Looks like we had a problem this morning with our domain redirection configuration, which broke access to the site for at least some people for a while.
Wikimedia has a lot of non-default domains registered, which we set up as redirects to the various primary domains — for instance www.wikipedia.com redirects to www.wikipedia.org, the standard location for Wikipedia’s multilingual entry portal.
This is handled by setting up a special Apache web server virtual host configuration which accepts connections for all the domains we don’t actually host wikis on — this virtual host has a bunch of mod_rewrite settings which go through and decide which domain to send the request on to. It returns an HTTP redirect response to the browser, which then goes on to the correct site.

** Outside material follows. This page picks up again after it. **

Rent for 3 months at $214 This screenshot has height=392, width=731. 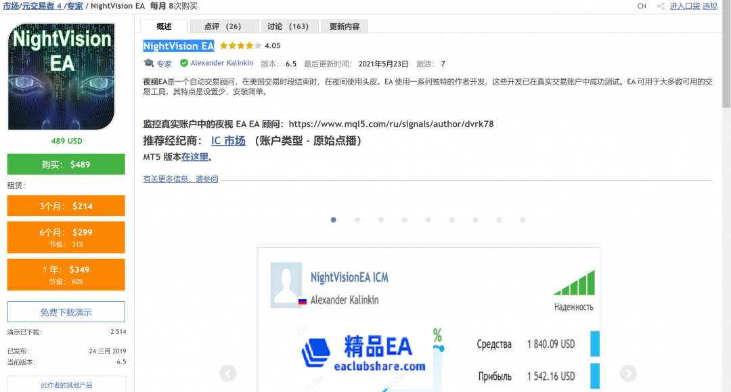point(66,206)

For efficiency, many of these responses are declared to be cacheable (“301 Moved Permanently”), since they always send on to the same spot. This means that multiple hits to the same redirected URL will make use of our Squid proxy caching layer, reducing traffic to our backend servers.
The unfortunate thing is that if the configuration gets messed up and people are sent to the *wrong* URL, that’s also cached. An accidental breakage in the redirect config file was made this morning while maintaining it, creating some redirect loops for URLs which weren’t supposed to redirect in the first place.
To fix it, we’ve been restarting the Squid proxies and clearing their caches to ensure that all bad redirects are flushed out of the system.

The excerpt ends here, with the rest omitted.